Women still worry about going on maternity leave!

In the struggle between leaning in and being the perfect mom, women are reporting high amounts of anxiety about stepping away from work.
Miranda Kerr and Orlando Bloom Miranda Kerr (seen here expecting in 2011) famously took a mere three months off after the birth of her son before hitting the Victoria's Secret runway show. Could fear of being replaced been involved (Photo by iStock)?

Women worry about their inability to get pregnant. Women worry about their careers when they do get pregnant. I believe we have stumbled on a gender specific catch-22. Commence audible sighing.

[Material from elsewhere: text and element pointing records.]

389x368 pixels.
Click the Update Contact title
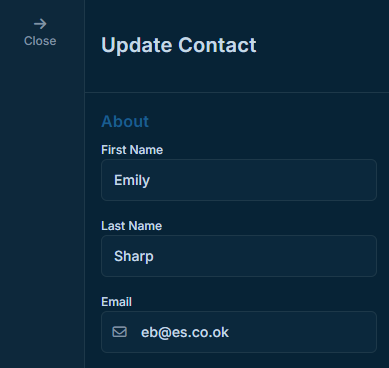point(179,45)
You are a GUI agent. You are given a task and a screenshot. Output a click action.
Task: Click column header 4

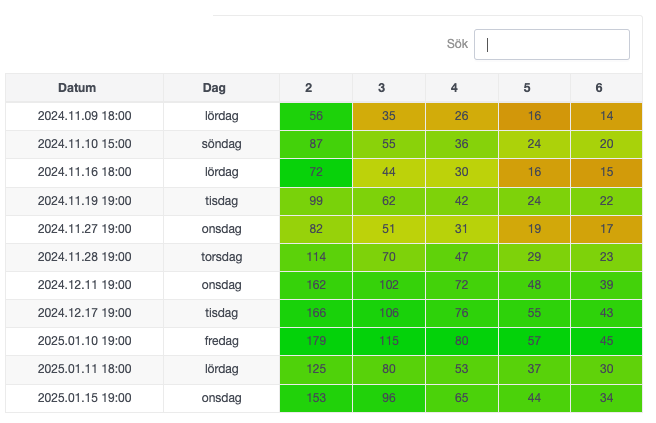click(x=461, y=88)
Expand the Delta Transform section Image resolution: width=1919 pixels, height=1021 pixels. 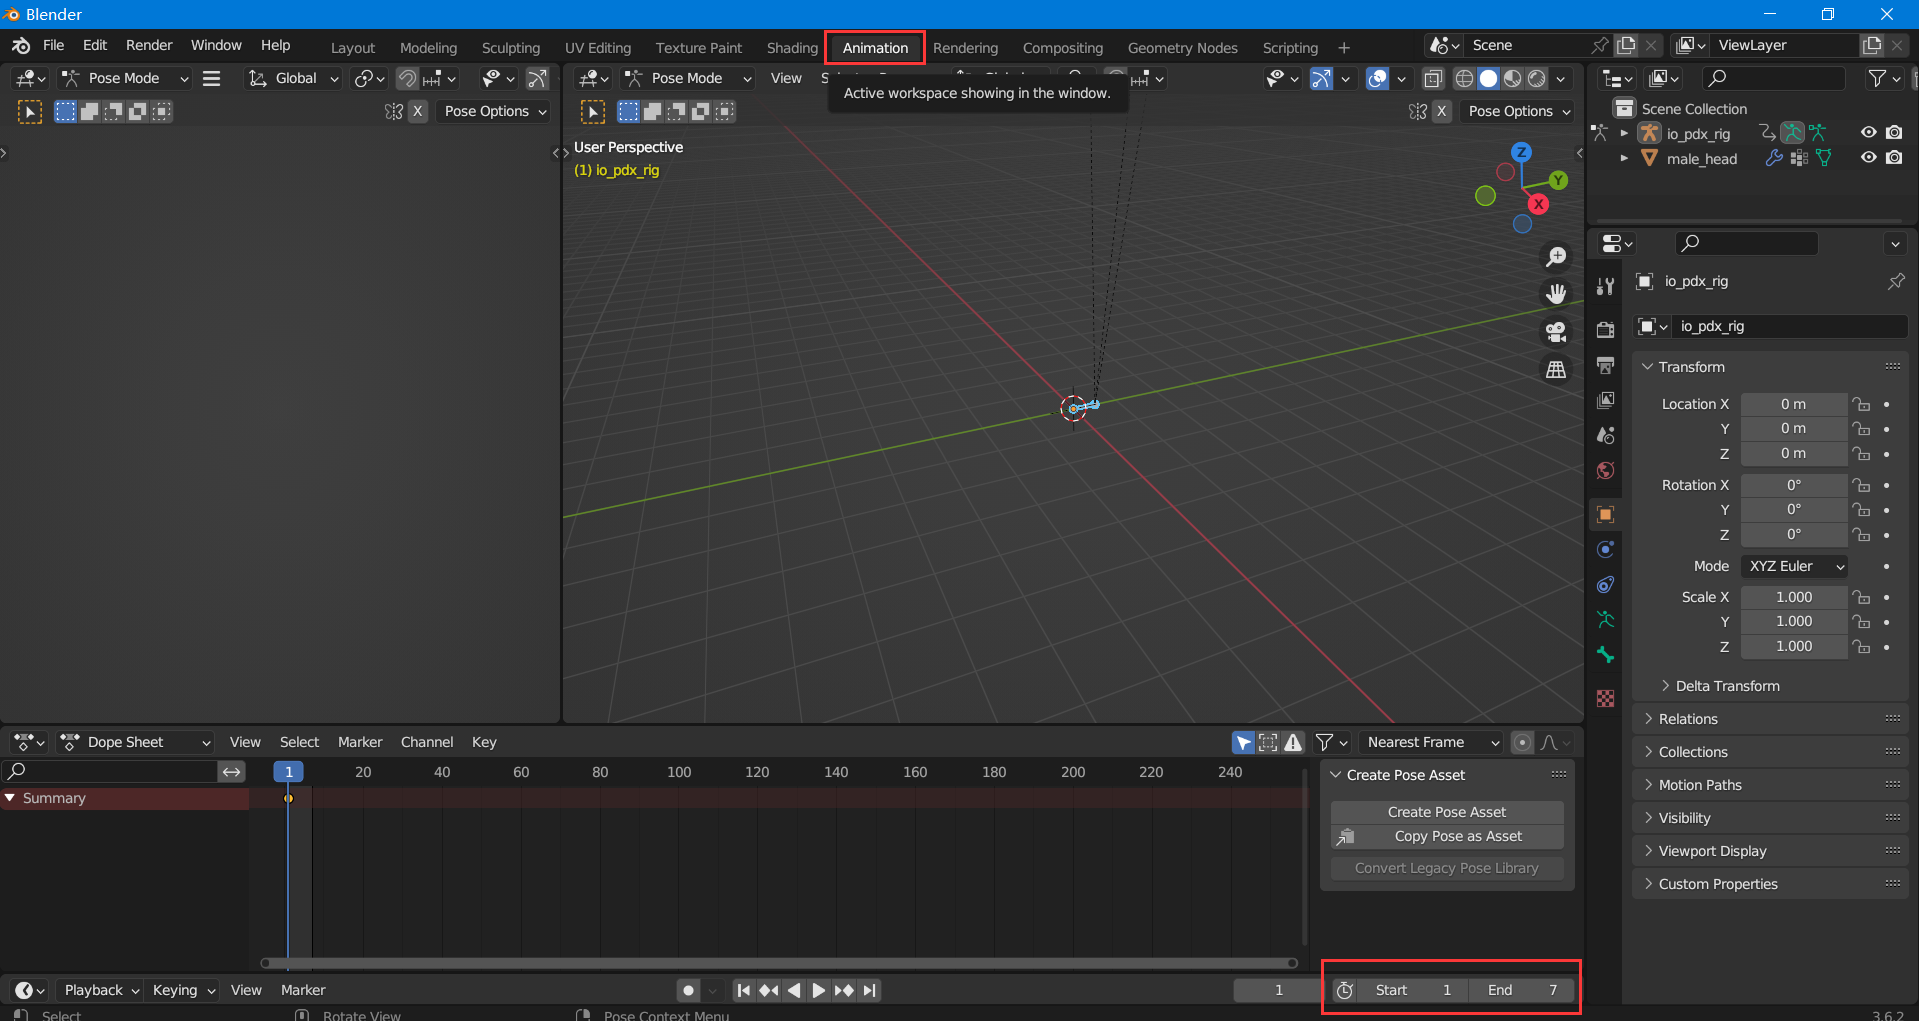point(1727,686)
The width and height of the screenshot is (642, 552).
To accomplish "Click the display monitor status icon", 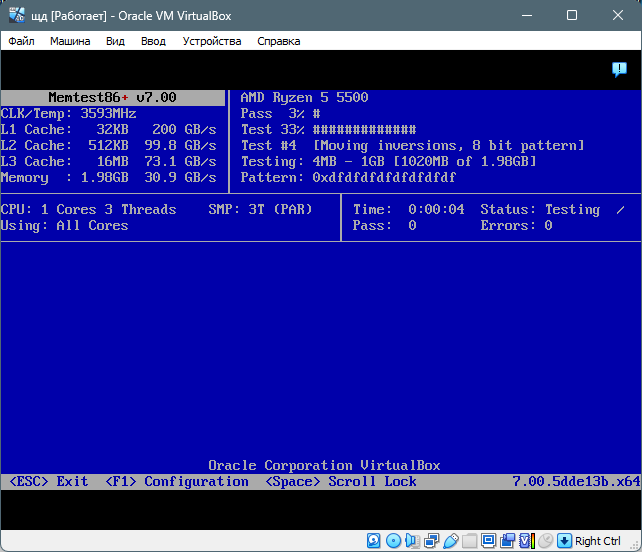I will pyautogui.click(x=488, y=541).
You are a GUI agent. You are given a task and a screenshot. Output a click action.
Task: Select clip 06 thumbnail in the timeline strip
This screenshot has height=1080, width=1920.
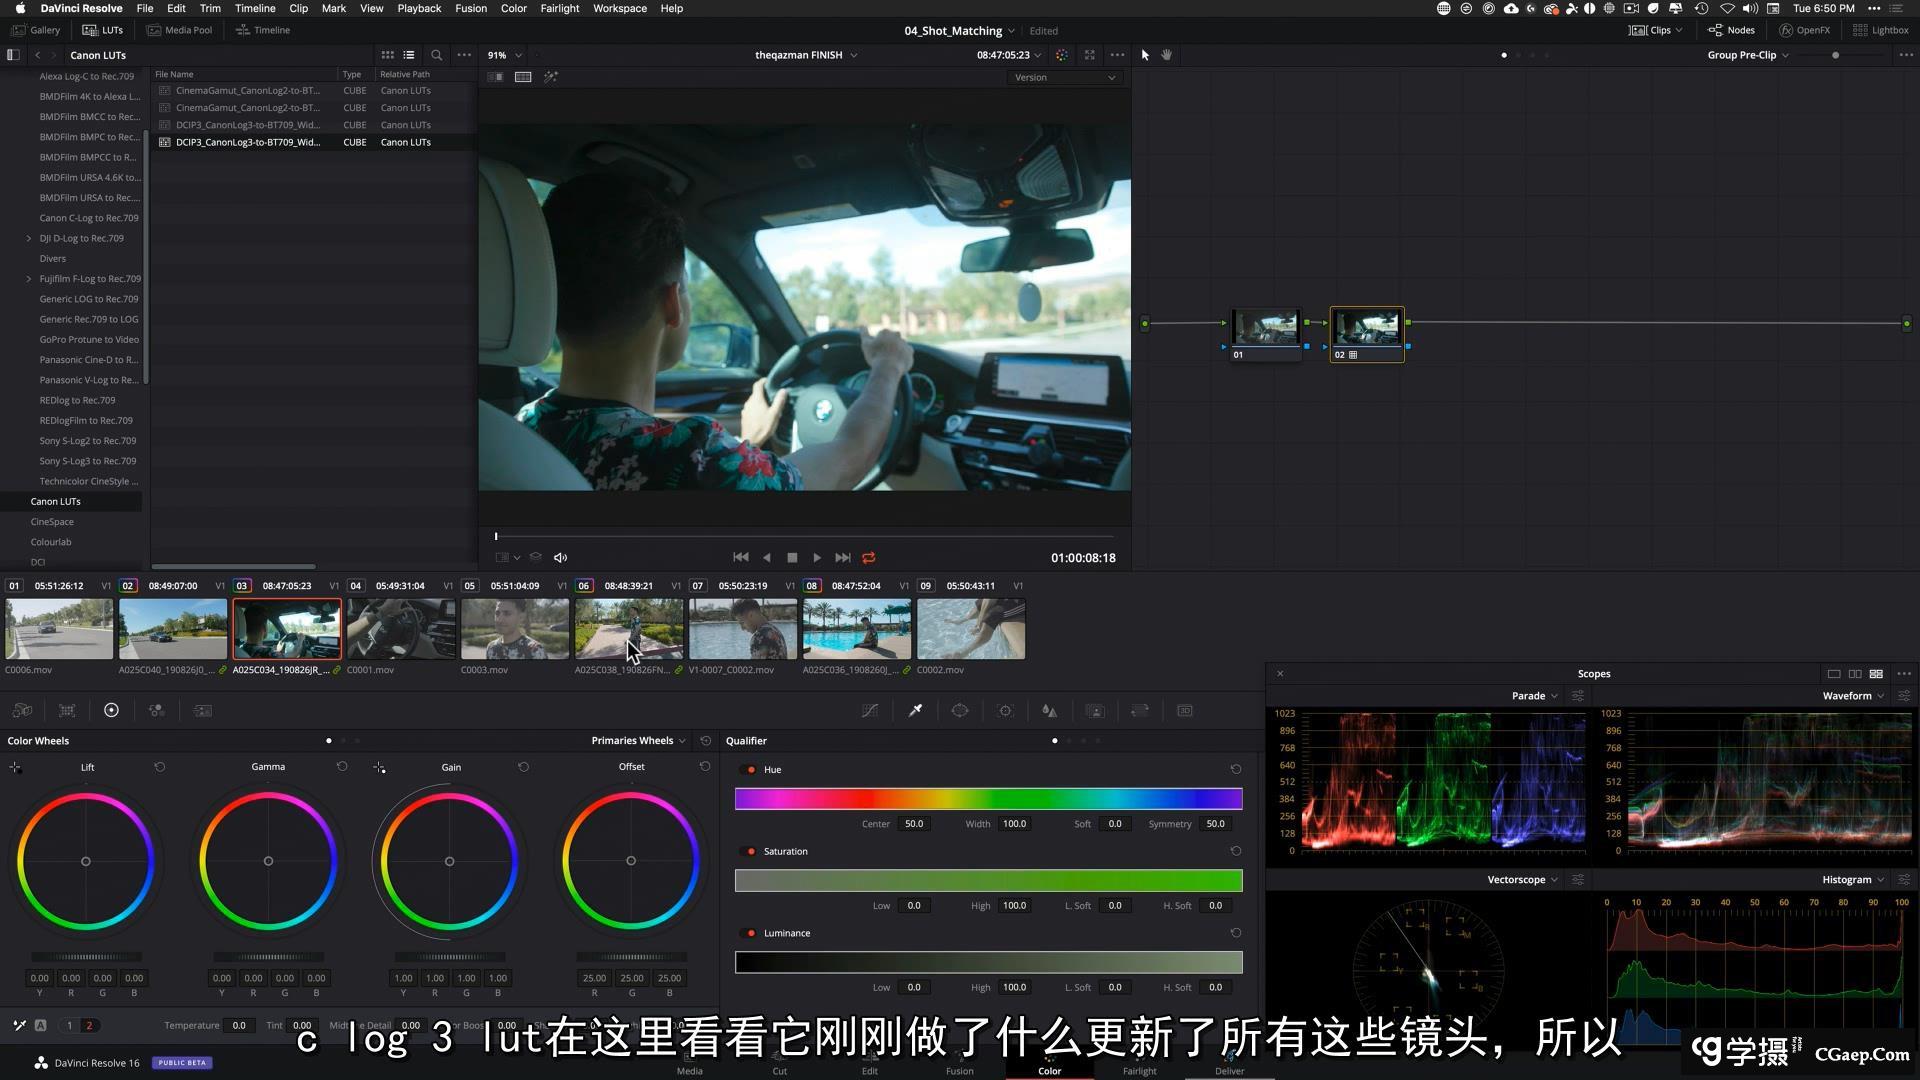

Women just can’t win in the fertility stakes. When they fail to conceive, they’re justifiably heartbroken. But when they do get pregnant, they’re wracked with worry about the viability of their careers post-pregnancy and their limited finances during maternity leave — or at least that’s what a new U.K. study (via The Cut) reveals.

When a baby feels like a black mark on your resume, the news isn’t good. But that’s precisely how many educated professional women are feeling. According to a survey conducted by a mat leave recruitment firm in the U.K., more than 70 percent of women fear that pregnancy is a career liability.

An even higher percentage felt that pregnancy threatened their chances of receiving a promotion.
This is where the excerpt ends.